Prmt7-piRNAs通路对猪精原干细胞增殖分化的调控机制研究

Pig spermatogonial stem cells (SSCs) are the foundation of spermatogenesis and characterized by the ability to self-renew and differentiate into spermatids, ultimately, forming spermatozoa. Better understanding the mechanism underlying pig SSCs proliferation and differentiation has great significance for pig genetics, breeding and reproduction. It has been shown that protein arginine methyltransferase (Prmt) involved in the regulation of Piwi-interacting RNAs (piRNAs) biogenesis, a class of newly discovered small non-coding RNAs (26-31 nt in length) which were specifically expressed in gonad. Both Prmts and piRNAs play critical roles in stem cell maintenance and male germ cell development. Our former study discovered that Prmt7 was able to replace Sox2 in combination with Oct4 and Klf4 to reprogram mouse embryonic fibroblasts into induced pluripotent stem cells. Therefore, we propose the scientific hypothesis: Prmt7 regulates the proliferation and differentiation of pig SSCs through affecting piRNA biogenesis. To this end, we plan to overexpress or knock down Prmt7 expression in pig SSCs followed by examining the piRNA biogenesis, proliferation and differentiation of pig SSCs via qPCR, Western blot, Northern blot, small RNA sequencing, and bioinformatic analysis, to uncover the biological function of Prmt7-piRNAs pathway in regulating the proliferation and differentiation of pig SSCs, which would further provide new theoretical information for the molecular mechanisms of pig spermatogenesis, as well as technological support for the application of pig SSCs.

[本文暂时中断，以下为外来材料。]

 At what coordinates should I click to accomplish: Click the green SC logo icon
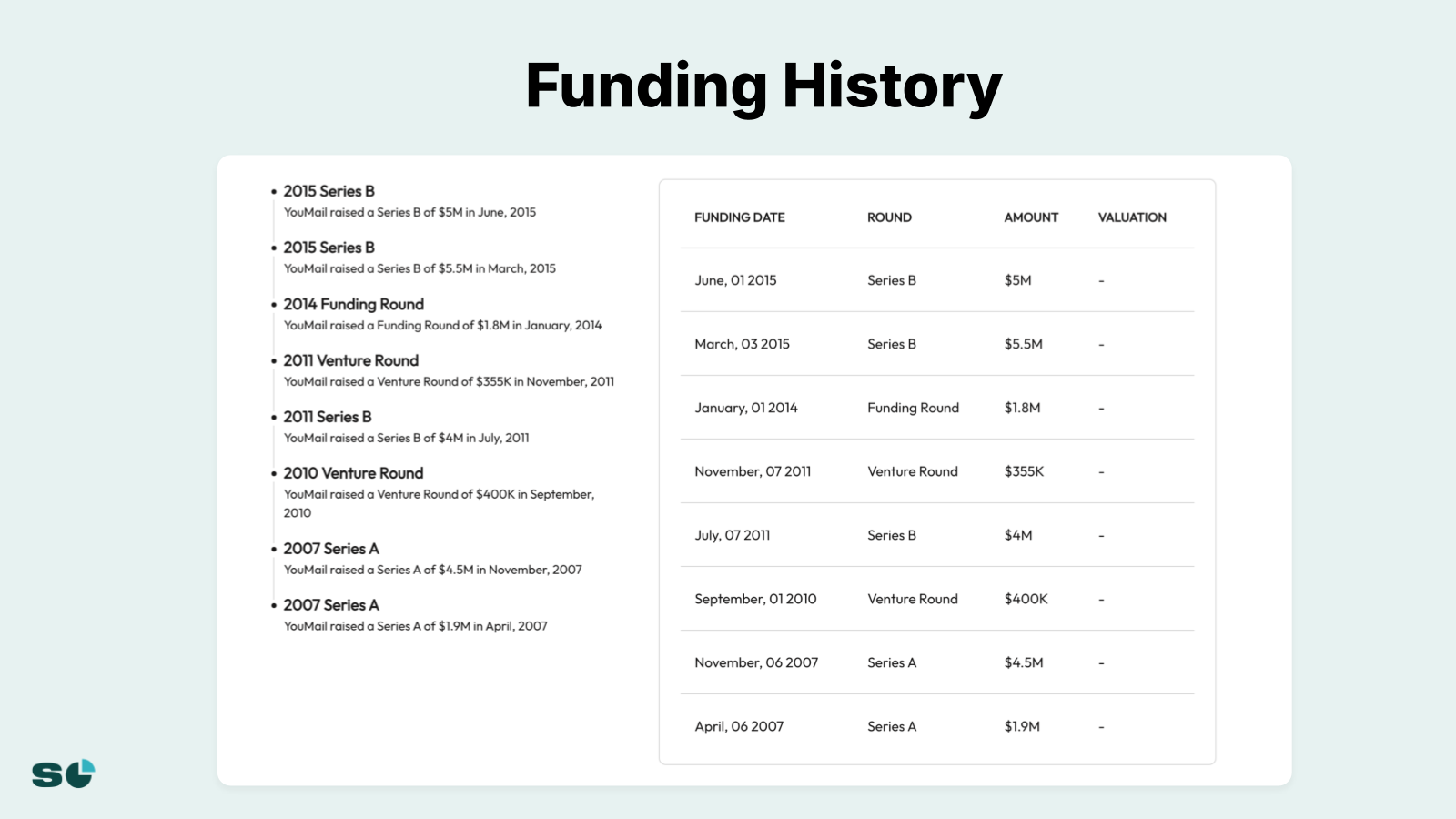point(63,774)
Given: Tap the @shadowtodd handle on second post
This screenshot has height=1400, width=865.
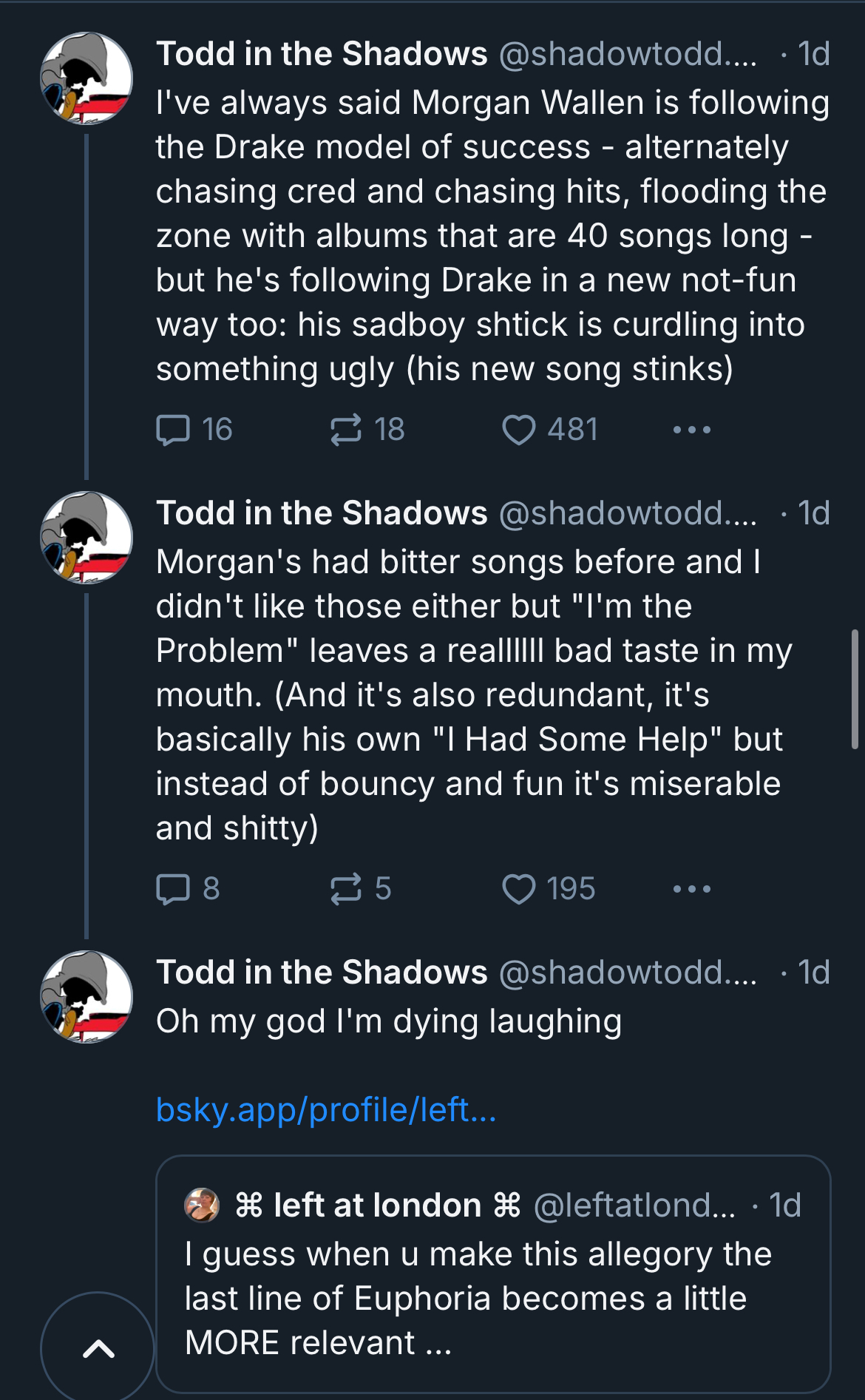Looking at the screenshot, I should [628, 513].
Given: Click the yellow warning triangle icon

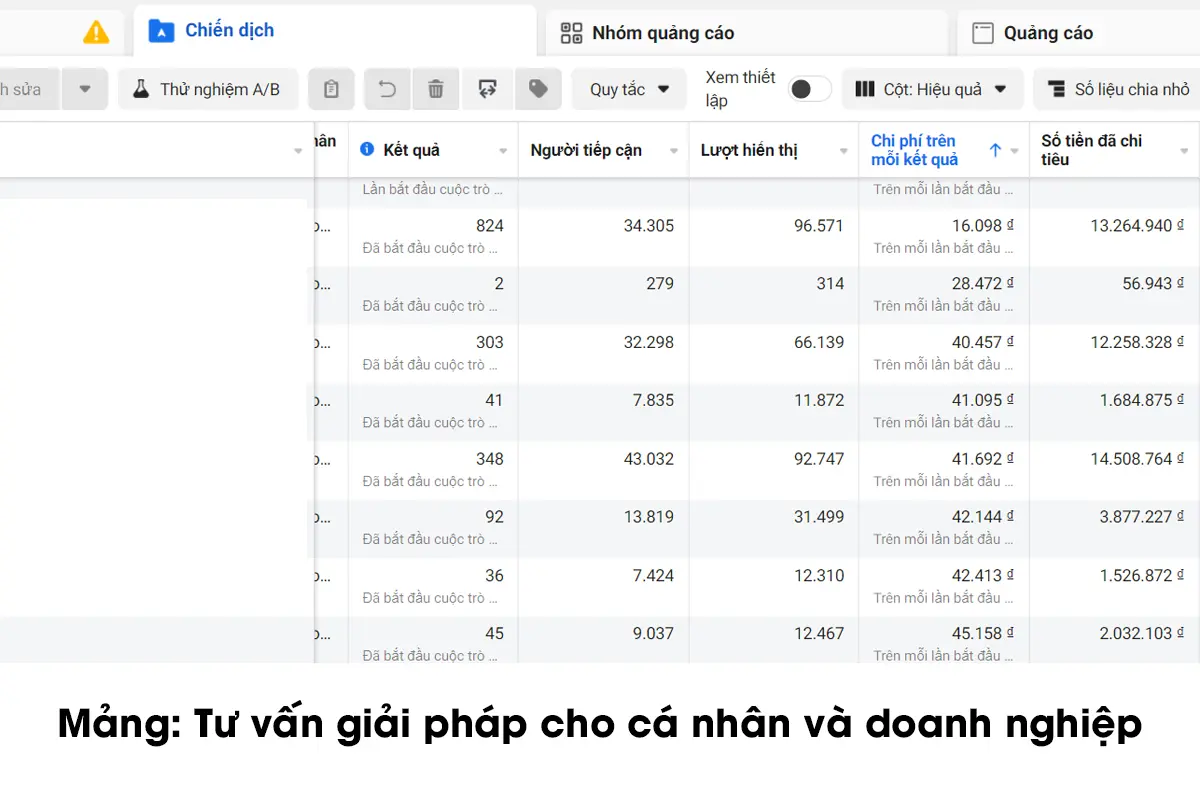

猪精原干细胞（Spermatogonial stem cells, SSCs）的增殖与分化是猪精子发生的基础，探索其调控机制对猪遗传育种与繁殖具有重要意义。蛋白精氨酸甲基转移酶（Protein arginine methyltransferase，Prmt）调控生殖腺特异表达的piRNA（一类非编码小RNA）生成，二者均参与干细胞维持和雄性生殖细胞发育；申请人前期工作发现Prmt7能取代Sox2诱导多能干细胞形成，因此提出科学假设：Prmt7通过影响piRNA生成而调控猪SSCs增殖分化。项目拟通过在猪SSCs中过表达、干扰Prmt7，利用qPCR、Western和Northern杂交、测序及生物信息学等技术，探讨piRNA生成和猪SSCs增殖分化变化，从而解析Prmt7-piRNAs通路对猪SSCs增殖分化的调控作用，为猪精子发生的调控机制提供理论基础，也为猪SSCs的应用提供技术支持。

精原干细胞是精子发生的基础，探索其调控机制对动物遗传育种与繁殖具有重要意义。蛋白精氨酸甲基转移酶（Protein arginine methyltransferase，Prmt）能够调控生殖腺特异表达的piRNA（piwi-interacting RNA）生成，且Prmt和piRNA均参与干细胞维持和雄性生殖细胞发育。因此，为探究Prmt7-piRNAs通路在精原细胞中的调控作用，本项目分离获得了小鼠和猪的精原干细胞，解析了白消安对精原干细胞自噬的作用及其分子机制，检测了Prmt7在小鼠和猪多个组织中的表达，解析了Prmt7在精原细胞中的作用及调控机制，以及Prmt7对精原细胞mRNA，miRNA和piRNA的调控。发现白消安通过AKT和p53信号通路中的mTOR抑制精原干细胞自噬；Prmt7在心、肝、脾、肺、肾、肌肉和睾丸中广泛表达；干扰Prmt7表达抑制精原细胞增殖，出现S期阻滞；RNA测序分析发现287个差异基因（|log2FoldChange|>=1和padj<0.05）、48个差异miRNA（padj<0.05）、7个差异piRNA cluster（padj<0.05），并对差异基因、差异miRNA的靶基因、及产生差异piRNA的来源基因进行了GO功能富集和KEGG通路分析；分析后发现一个在睾丸中特异性高表达的Akt亚型，即Akt3，不仅是差异基因，也是差异miRNA的靶基因富集通路中的基因，于是推测Prmt7可能是通过Akt3参与调控精原细胞的增殖等过程；干扰及补救实验结果显示Akt激动剂SC79能够恢复Prmt7抑制剂SGC3027对CCNE1和CDK2的抑制作用，说明Prmt7很可能是通过Akt3作用于精原细胞的增殖等过程。项目结果为猪精原干细胞相关研究提供了新的理论基础，也为精原干细胞的应用提供了技术支持。